Ming the Mechanic
The NewsLog of Flemming Funch

Friday, December 12, 2003day link 

 Arènes du Soleil d'Or
picture The area of Toulouse we live in is called Arènes. We didn't think much about why, other than that the local metro station is also called Arènes, and it and the high school next to it are sort of shaped in an arena motif.

So I just now realize that it was because, quite recently, it was the site of a large bullfighting arena. From 1953-1976 this was Arènes du Soleil d'Or, one of the largest bullfighting arenas there has been in France, with room for 14,000 people. Famous torreadors like Paco Camino and El Cordobes have busied themselves fighting bulls to the death (the bull's) there.

I'm not sure I like bullfighting at all. But nowadays I believe it is mainly done in a non-lethal format the places it still happens in France. And this arena was torn down in 1990 to give way for the school and train station that is there now.
[ | 2003-12-12 05:01 | 3 comments | PermaLink ]  More >

 Battle for the Commons
Howard Rheingold at SmartMobs:
"I have come to believe that new understandings of cooperation and collective action are emerging in a dozen different fields, with implications far beyond the "technologies of cooperation" that enable smart mobs. I am embarking on a project with The Institute for the Future to map and catalyze a broad interdisciplinary study of cooperation and collective action. This PDF (a preprint from IFTF's latest Ten Year Forecast) highlights some of the issues near and dear to smartmobbers, but also looks beyond the horizons of the work I did in Smart Mobs to sketch out the broader landscape we are beginning to explore.
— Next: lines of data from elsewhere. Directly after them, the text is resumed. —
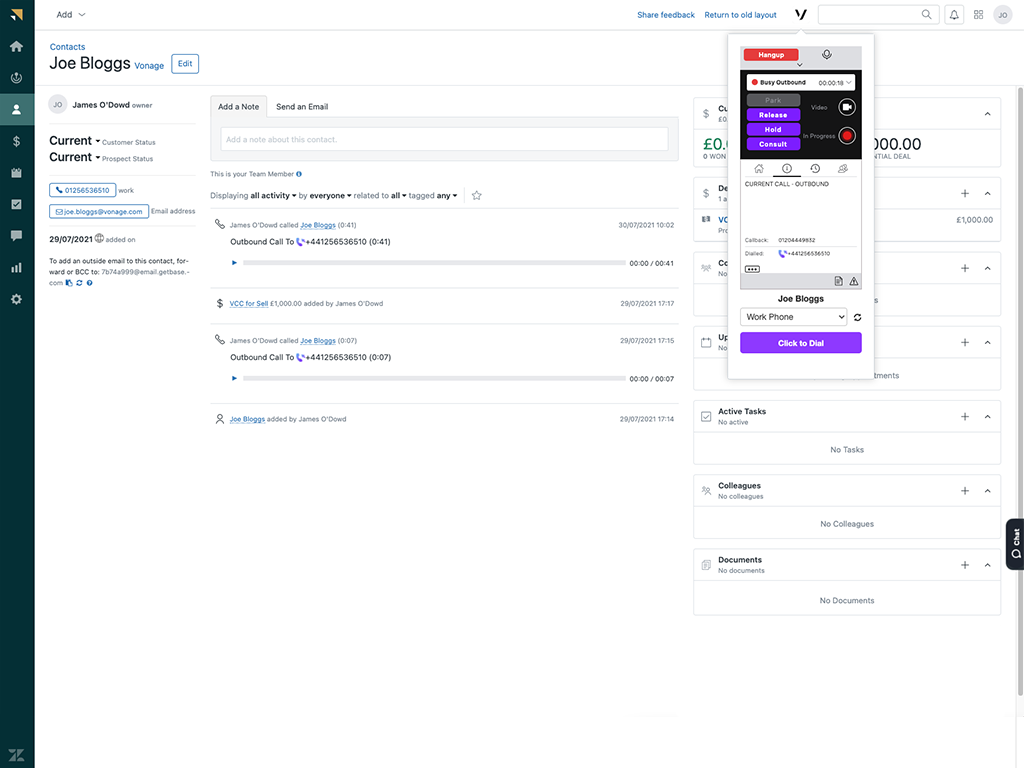The width and height of the screenshot is (1024, 768).
Task: Click the note input for this contact
Action: [x=446, y=139]

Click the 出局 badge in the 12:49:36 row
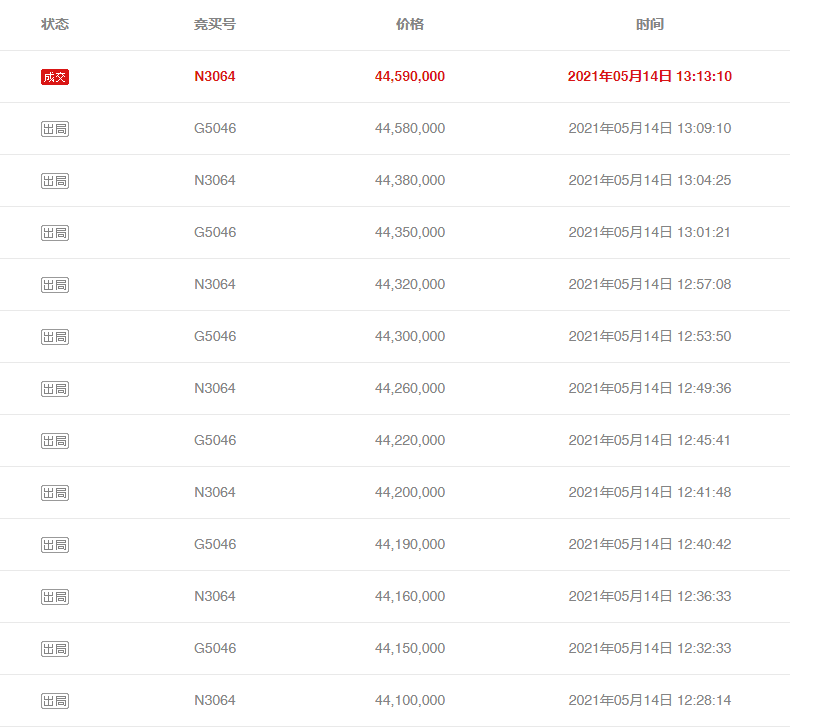coord(55,389)
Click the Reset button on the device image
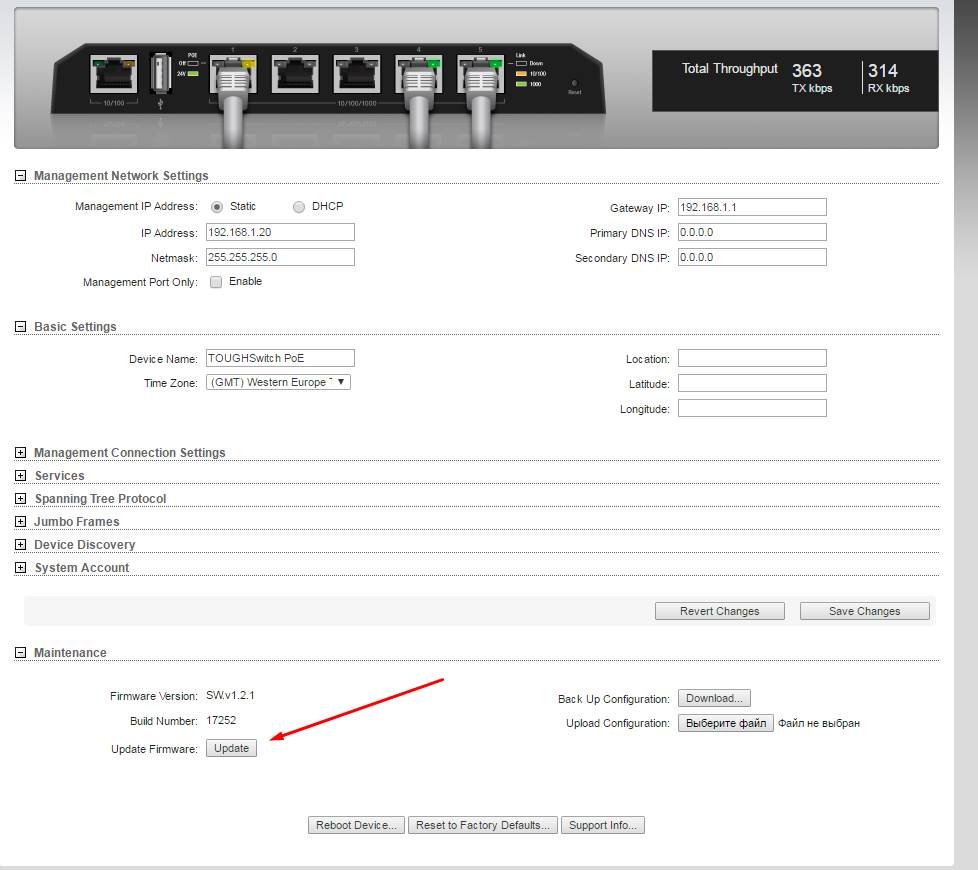This screenshot has height=870, width=978. (x=574, y=84)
This is an ambitious project and we are looking for foundation or angel funding or corporate funding. If you are an angel or a foundation or a corporation who understands what we are getting at, contact me for a more detailed proposal.

Commons foster innovation. Consider the Internet: at its core, it’s a public good. Anyone who follows the technical protocols can use it. But it’s also a source of commercial innovation and wealth. Tim Berners-Lee did not have to ask permission or pay a fee to launch the World Wide Web. The founders of Amazon and Yahoo! became billionaires through their use of the Internet commons to create new kinds of private property.
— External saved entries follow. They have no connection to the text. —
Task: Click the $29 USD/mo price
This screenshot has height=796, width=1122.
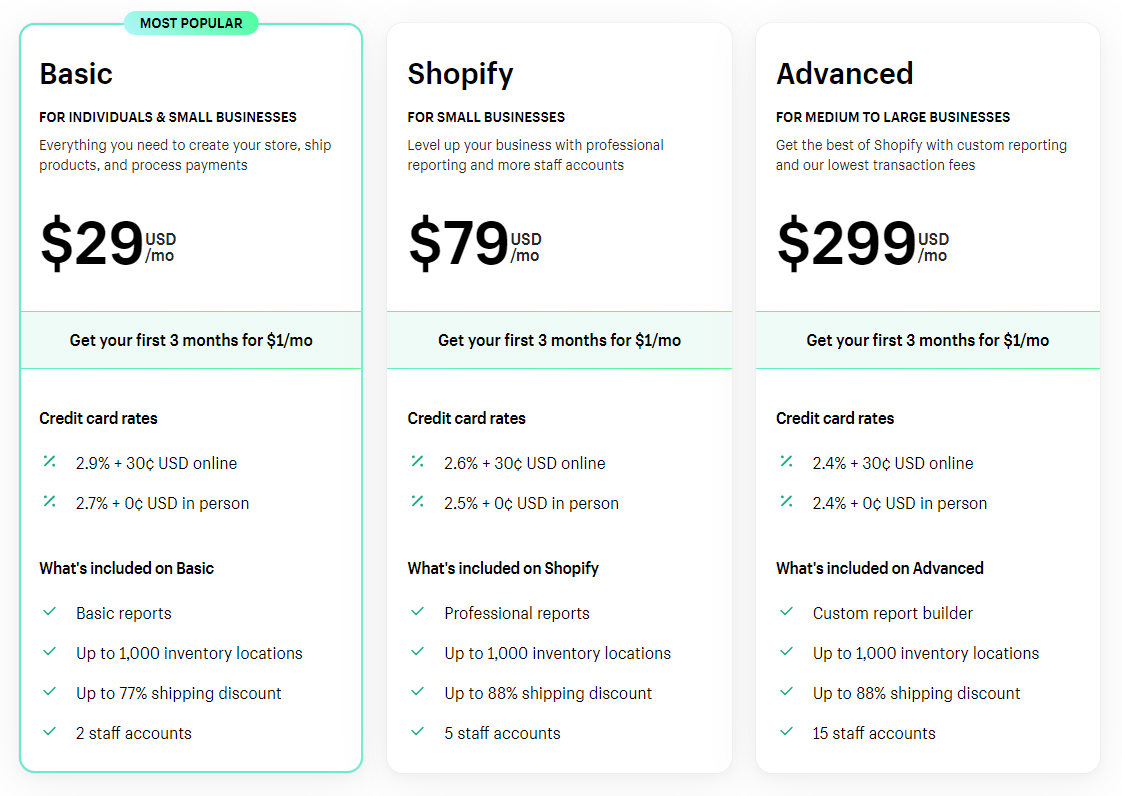Action: [x=108, y=243]
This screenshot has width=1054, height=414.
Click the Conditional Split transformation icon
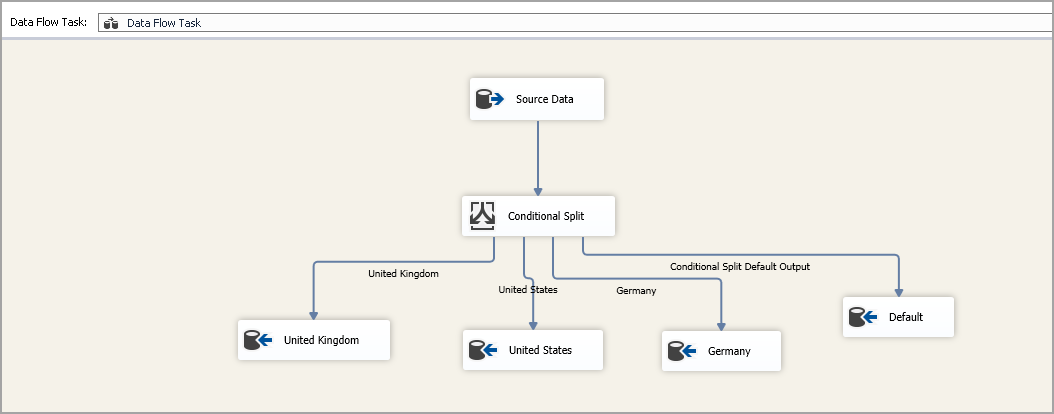click(483, 215)
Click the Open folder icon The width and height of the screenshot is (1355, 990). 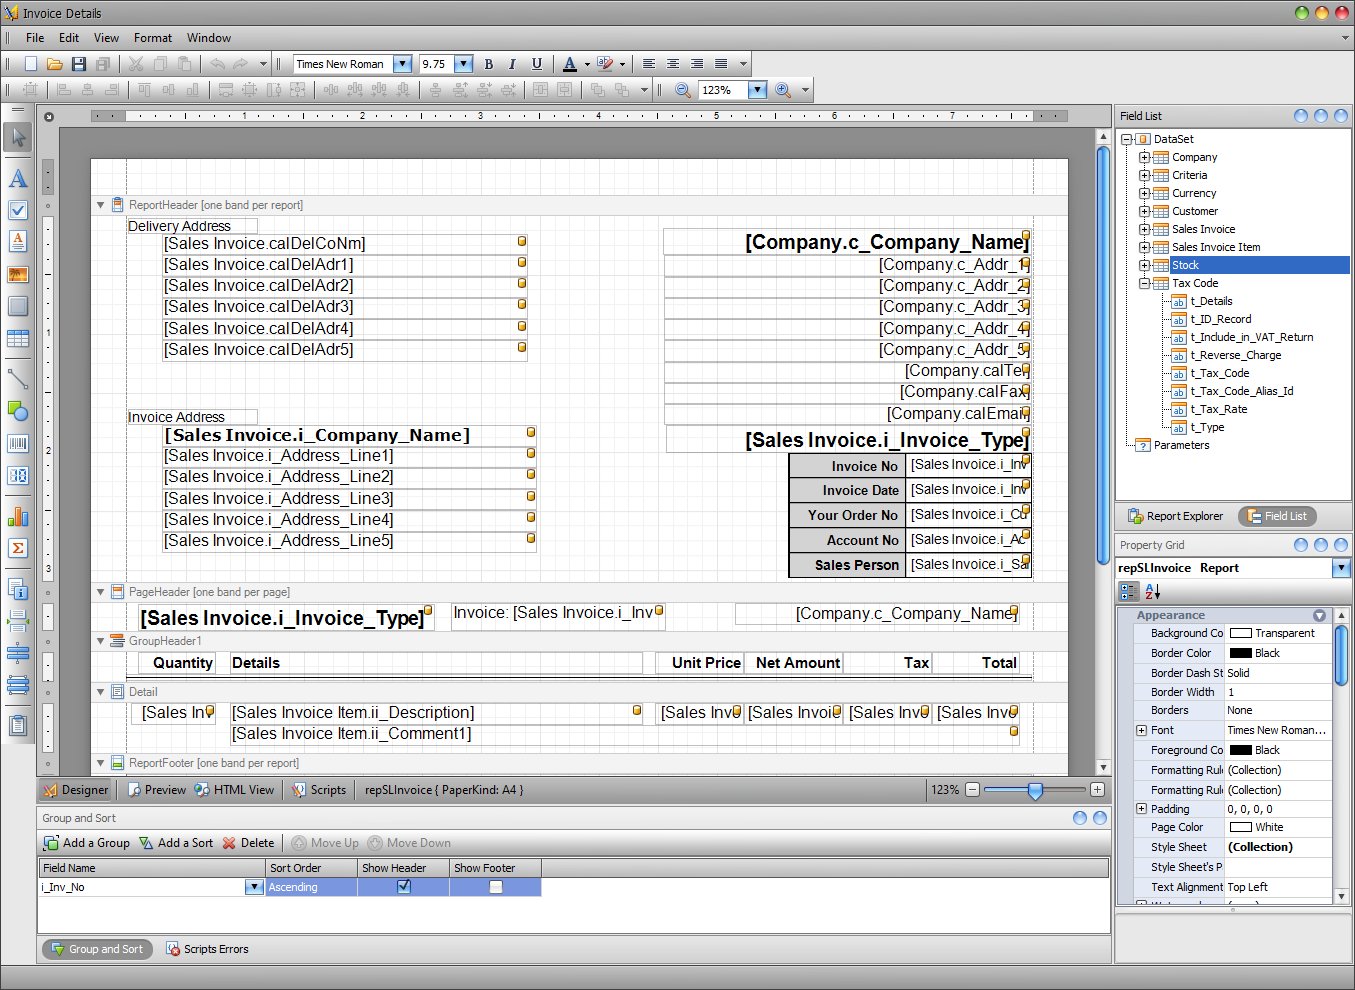tap(54, 64)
The literature of science is also a commons. Once the law of gravity or the antibiotic property of penicillin mold was discovered, people were free to open ski resorts or start pharmaceutical companies. But Newton’s equation and Fleming’s discovery entered the public domain—to benefit humankind and enable others to build on their discoveries for both private and public interest. control the emerging innovation commons.
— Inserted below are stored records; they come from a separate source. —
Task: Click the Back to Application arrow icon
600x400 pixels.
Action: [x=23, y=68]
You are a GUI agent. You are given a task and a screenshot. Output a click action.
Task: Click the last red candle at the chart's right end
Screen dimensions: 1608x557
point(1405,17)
Large content distributors have stretched copyright laws into territory that formerly was held in the public domain. Broadband carriers are seeking permission to control the content of the data that moves through their parts of the Internet. Incumbent license holders in the TV and radio frequencies are encouraging the Federal Communications Commission to maintain 1920s-style regulation over the new wireless spectrum (although treating it as a commons instead of private property could potentially enable millions more broadcasters than today—with much more innovative programming and services).
"
Yep, very important battle. Increasingly, and more and more openly, a very small percentage of the population are very actively trying to keep the rest of us from sharing, cooperating, collaborating and taking collective action. By pretending they own most of the ways we might think of doing so.
[ | 2003-12-12 06:41 | 3 comments | PermaLink ]  More >

 Plutocracy
picture From Jon Husband:
From Webster's (www.websters.com)

Democracy

1. Government by the people, exercised either directly or through elected representatives.

2. A political or social unit that has such a government.

3. The common people, considered as the primary source of political power.

4. Majority rule.

5. The principles of social equality and respect for the individual within a community.

Plutocracy

1. A form of government in which the supreme power is lodged in the hands of the wealthy classes; government by the rich; also, a controlling or influential class of rich men.

2. A political system governed by the wealthy people

You decide ?
Gee, that's hard. Plutocracy seems to be working so well already in the U.S., so why bother importing such commie nonsense as "Democracy" into the country. It probably comes from France. Even better, just drop that whole first section and change the heading of the second to Democracy. Nobody reads dictionaries anyway.